The north nucleus is heavily obscured. It was originally found during the Sloan Digital Sky Survey based on its [ O III] λ5007 emission. The north nucleus also has an average velocity dispersion value of 160 km s^{−1}. According to B-I color map of the galaxy using HST/WFC 3 images, astronomers found a dust lane crossing its nucleus with its position angle matching with the oxocarbon major axis. Using spatial scales, they were able to find the north nucleus has redder optical colors.

In addition, the north nucleus contains a compact rotating disk and an extended tidal arm. Both components contain molecular gas mass of M_{mol} ≈ 3 × 10^{8} M_{Θ} and M_{mol} ≈ 5 × 10^{8} M_{Θ}. Further investigations from ALMA also pointed out the tidal arm is the largest molecular tidal feature, implying a small chance of shock dissociation.

Further investigations also shows the presence of soft X-ray emission around the quasar nucleus of SDSS J135646.10+102609.0, extending by 20 kiloparsecs (kpc). This is interpreted as thermal gas with a luminosity of LX ≈ 10^{42} erg s^{−1} and temperature of KT ≈ 280 eV. With a faint X-ray luminosity of ~ 10, this suggests the X-ray emission is controlled by either photoionization or shocked emission via a quasar-driven superwind. A study also mentions the superwind driven by the quasar is prototypical.

== Galactic outflow ==
SDSS J135646.10+102609.0 has two symmetric outflows originating from its nucleus.
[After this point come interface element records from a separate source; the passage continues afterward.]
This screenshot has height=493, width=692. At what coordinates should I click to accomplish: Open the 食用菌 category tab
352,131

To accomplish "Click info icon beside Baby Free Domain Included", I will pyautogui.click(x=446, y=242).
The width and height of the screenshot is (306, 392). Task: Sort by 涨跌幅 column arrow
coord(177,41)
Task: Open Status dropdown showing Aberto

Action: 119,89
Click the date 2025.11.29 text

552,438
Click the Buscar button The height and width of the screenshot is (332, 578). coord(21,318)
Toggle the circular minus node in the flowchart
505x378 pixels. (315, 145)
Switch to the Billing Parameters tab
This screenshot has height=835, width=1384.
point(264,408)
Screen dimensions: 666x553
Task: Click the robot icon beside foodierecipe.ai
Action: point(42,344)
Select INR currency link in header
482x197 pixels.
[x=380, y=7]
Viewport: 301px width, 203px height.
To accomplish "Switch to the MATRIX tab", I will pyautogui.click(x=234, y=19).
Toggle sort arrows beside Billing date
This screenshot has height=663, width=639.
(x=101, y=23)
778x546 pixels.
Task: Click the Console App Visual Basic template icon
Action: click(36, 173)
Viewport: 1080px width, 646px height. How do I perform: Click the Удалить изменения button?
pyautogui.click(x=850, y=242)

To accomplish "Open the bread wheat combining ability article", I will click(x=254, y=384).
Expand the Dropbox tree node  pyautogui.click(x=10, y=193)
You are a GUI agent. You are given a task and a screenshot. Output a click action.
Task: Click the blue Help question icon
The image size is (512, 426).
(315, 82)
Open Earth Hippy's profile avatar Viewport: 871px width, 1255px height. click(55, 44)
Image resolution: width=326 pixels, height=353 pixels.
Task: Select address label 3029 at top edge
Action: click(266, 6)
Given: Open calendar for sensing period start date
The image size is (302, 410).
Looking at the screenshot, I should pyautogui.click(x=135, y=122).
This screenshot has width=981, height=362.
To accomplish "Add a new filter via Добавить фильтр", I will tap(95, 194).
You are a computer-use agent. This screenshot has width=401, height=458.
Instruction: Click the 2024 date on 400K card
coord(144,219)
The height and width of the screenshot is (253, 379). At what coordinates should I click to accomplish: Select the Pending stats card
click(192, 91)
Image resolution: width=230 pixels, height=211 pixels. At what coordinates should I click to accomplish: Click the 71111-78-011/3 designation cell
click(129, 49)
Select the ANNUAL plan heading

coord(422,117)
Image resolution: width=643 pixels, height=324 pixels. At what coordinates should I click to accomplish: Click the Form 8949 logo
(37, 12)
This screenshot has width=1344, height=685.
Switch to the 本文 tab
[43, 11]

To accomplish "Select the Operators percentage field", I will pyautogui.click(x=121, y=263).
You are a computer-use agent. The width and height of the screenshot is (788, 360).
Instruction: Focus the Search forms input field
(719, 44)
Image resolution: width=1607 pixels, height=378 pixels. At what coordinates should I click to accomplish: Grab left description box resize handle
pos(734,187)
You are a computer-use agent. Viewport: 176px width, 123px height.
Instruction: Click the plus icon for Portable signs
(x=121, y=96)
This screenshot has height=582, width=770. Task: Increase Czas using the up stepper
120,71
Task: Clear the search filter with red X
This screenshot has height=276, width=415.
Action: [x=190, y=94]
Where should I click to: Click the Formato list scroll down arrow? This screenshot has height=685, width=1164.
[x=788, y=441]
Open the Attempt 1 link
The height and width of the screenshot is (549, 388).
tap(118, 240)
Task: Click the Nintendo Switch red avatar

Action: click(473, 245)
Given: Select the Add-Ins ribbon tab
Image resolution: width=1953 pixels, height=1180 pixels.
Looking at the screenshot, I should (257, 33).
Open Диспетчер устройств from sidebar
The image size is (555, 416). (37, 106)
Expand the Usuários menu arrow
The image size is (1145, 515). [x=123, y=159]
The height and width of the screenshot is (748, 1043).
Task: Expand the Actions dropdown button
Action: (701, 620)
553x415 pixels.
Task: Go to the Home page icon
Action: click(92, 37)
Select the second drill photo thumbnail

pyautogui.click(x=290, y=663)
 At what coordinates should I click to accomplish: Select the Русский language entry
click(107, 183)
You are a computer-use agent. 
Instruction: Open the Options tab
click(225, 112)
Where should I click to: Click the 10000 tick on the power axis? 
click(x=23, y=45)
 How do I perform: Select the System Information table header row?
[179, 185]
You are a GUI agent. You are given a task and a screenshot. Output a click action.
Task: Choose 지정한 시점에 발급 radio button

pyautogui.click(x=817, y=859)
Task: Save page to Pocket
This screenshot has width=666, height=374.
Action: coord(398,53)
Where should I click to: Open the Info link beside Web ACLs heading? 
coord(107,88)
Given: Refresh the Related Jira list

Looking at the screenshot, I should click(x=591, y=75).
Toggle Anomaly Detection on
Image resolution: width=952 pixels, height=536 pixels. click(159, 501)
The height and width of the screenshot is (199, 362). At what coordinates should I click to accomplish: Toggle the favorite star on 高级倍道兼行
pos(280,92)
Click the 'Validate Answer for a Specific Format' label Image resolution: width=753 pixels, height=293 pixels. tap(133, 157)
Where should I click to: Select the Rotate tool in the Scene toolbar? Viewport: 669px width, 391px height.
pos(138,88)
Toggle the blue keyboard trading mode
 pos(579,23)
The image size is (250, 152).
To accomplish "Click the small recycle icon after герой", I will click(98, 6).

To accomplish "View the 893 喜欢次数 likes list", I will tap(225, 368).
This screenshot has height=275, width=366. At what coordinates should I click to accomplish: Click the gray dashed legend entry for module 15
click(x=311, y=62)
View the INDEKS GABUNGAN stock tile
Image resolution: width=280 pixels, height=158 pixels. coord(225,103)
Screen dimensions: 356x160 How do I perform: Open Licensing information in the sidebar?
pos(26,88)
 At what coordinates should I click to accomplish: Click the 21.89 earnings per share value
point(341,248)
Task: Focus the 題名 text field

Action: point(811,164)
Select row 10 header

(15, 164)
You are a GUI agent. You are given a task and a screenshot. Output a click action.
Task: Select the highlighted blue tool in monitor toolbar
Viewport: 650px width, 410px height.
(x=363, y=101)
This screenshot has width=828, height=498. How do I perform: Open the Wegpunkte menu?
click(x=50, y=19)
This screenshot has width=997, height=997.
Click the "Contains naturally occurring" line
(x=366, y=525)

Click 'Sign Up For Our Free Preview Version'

The outflows are measured to be 10 kpc and have observed projected expansion velocities of 250 km s^{−1}. Through a presentation of a kinetic model, the deprojected expansion velocity for this outflows are measured ~ 1000 km^{−1} with expanding shell kinetic energy of 10^{44-45} erg s^{−1}.

== Star formation ==
Based on observations from ALMA and oxocarbon observations, a low star formation rate of 16 M_{Θ} yr^{−1} from far-infrared spectral energy and <16 M_{Θ} yr^{−1} from the molecular content is found in SDSS J135646.10+102609.0. This suggests the active galactic nucleus of the galaxy is likely responsible for high outflow rate. With an outflowing mass of M_{mol} ≈ 7 × 10^{7} M_{Θ}, and short dynamical time, the outflow could potentially depleting the gas content inside SDSS J135646.10+102609.0 within few million years.

== Double-peaked emission lines ==
SDSS J135646.10+102609.0 is known to be an interesting system. According to long-slit observations, it contains two [O III] λ5007 emission knots proportional to the two nuclei seen in near-infrared imaging suggesting the double peaks are produced by a dual AGN. However when the extended [O III] emission and nuclei were observed again, this creates a speculation the double peaks are only powered by a single AGN.